Gainful employment may be heavily based on an individual's outlook. A study assessed outlook based on participants’ initial happiness, perspective on employment, and ability to make meaning out of their work. The findings indicate that employees who were already happy and had a positive outlook were more likely to find greater job satisfaction and success, which suggests that happiness and job satisfaction are bidirectional. These findings provide additional support for studies that argue that gainful employment is based less on one's external work environment and more on one's perspective of employment as either a job (focus on financial rewards and necessity), a career (focus on advancement), or a calling (focus on enjoyment of fulfilling, socially useful work). Individuals who view their work as a calling experience overall increased satisfaction.

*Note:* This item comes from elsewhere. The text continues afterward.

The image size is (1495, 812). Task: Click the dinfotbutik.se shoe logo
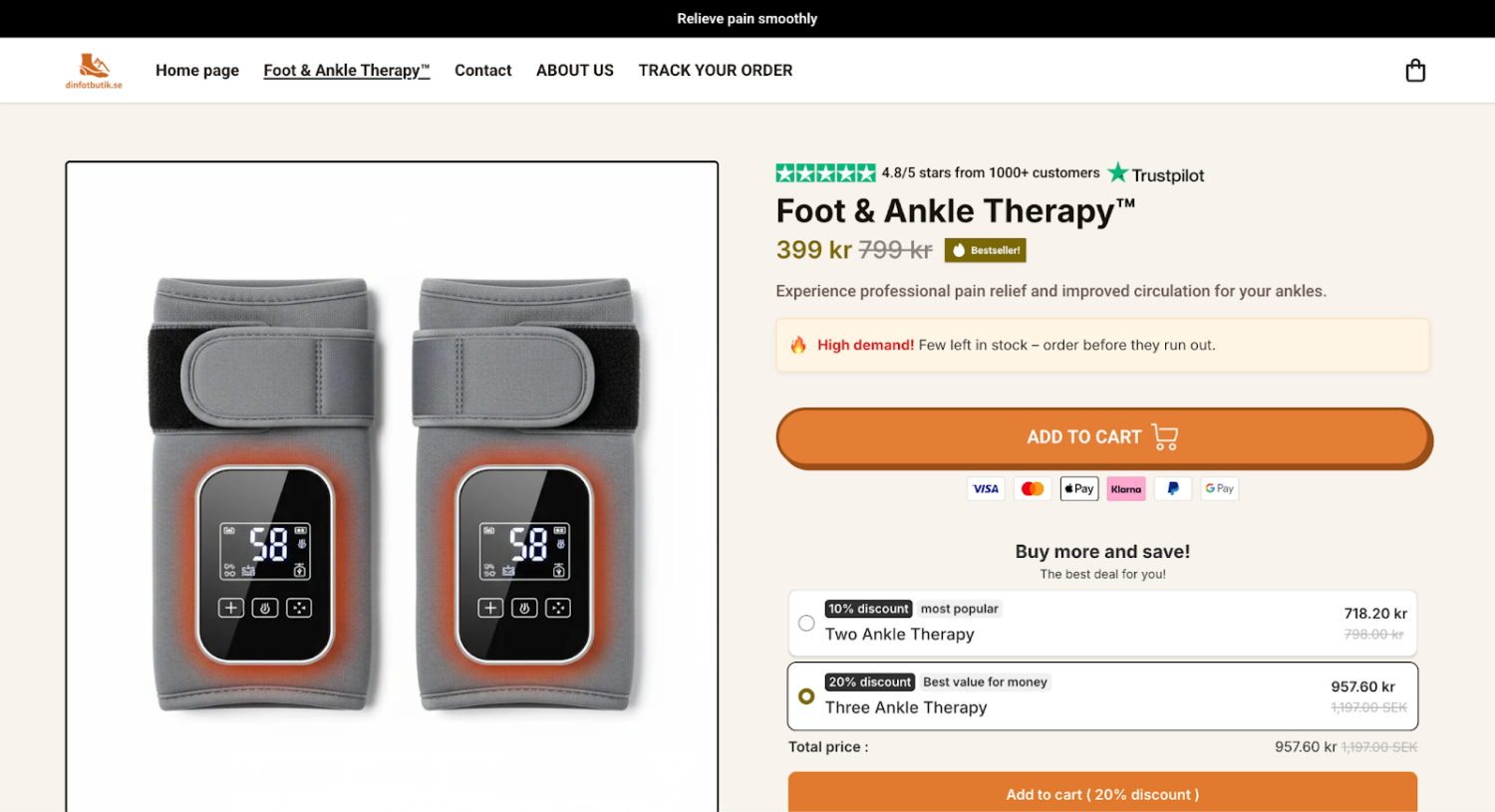[x=94, y=71]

==Legal concept in the United States==

From a legal standpoint, gainful employment is defined as work that a person can pursue and perform for money or activities intended to provide an income to a person. Recently gainful employment has also been approached from the political perspective and applied to education reform. The Gainful Employment Rule is an example of a policy regarding gainful employment that has educational applications. According to the U.S. Department of Education, the Gainful Employment Rule “requires schools to provide their students with an education adequate enough for them to pay their college loans back” so that they will be gainfully employed after they graduate from college. In October 2010, the Barack Obama administration designed a set of rules to provide aid for educational institutions. They expect this funding to protect students from inappropriate recruiting practices and increase information about the quality and effectiveness of college and training programs.

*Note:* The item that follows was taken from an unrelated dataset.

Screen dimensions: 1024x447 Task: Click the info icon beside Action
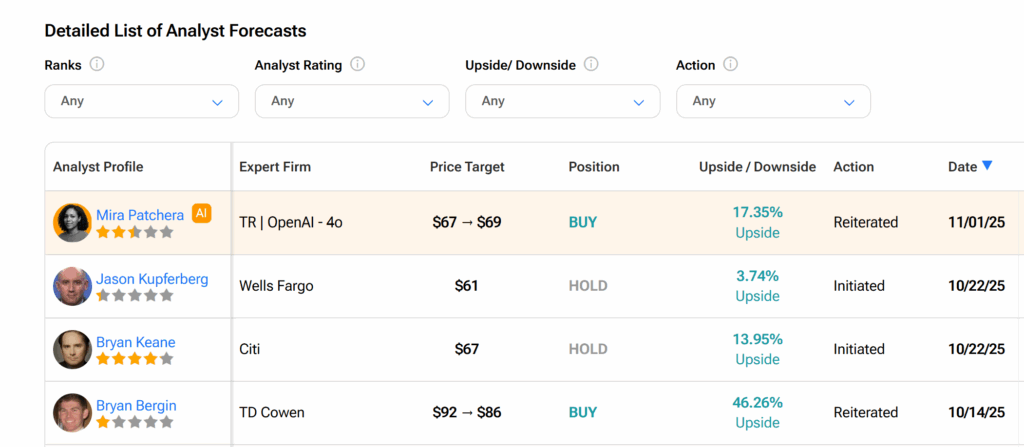point(730,65)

===Gainful employment and Social Security law===
The United States Social Security Administration uses a slightly differing definition of "Gainful Employment", when evaluating SSI and disability cases, referred to as "Substantial Gainful Activity (SGA)". SGA is defined as being able to make more than a set indexed amount of lawful wages per month, which is set higher for blind individuals than for non-blind individuals, pursuant to the Social Security Act. The amount set as of the year 2017 is $1,950 per month for legally blind individuals, and is $1,170 per month for non-blind individuals. However, the higher amount for blind individuals does not apply to SSI cases. Volunteering may be considered to be Substantial Gainful Activity (SGA).

===Gainful employment and federal college aid===

College eligibility for federal aid in some circumstances depends on a showing that the educational program prepares students for "gainful employment in a recognized occupation." A Gainful Employment Rule proposed by the Obama administration in 2010 sought to establish measures of student loan debt and graduates earnings that would determine ongoing eligibility for government aid. After court battles and revision, the Obama rule was rescinded by the Trump Administration.

==Conclusion==
While unemployment rates continue to be a significant problem in terms of elevated overall percentages of the general population, positive psychologists would argue that the lack of gainfully employed individuals is also a pressing concern that deserves attention. The relationships between gainful employment and quality of life and satisfaction with life suggest that job satisfaction, as its own domain of happiness, is best achieved through gainful employment and is a necessary yet insufficient component of living a fulfilled and happy enough life.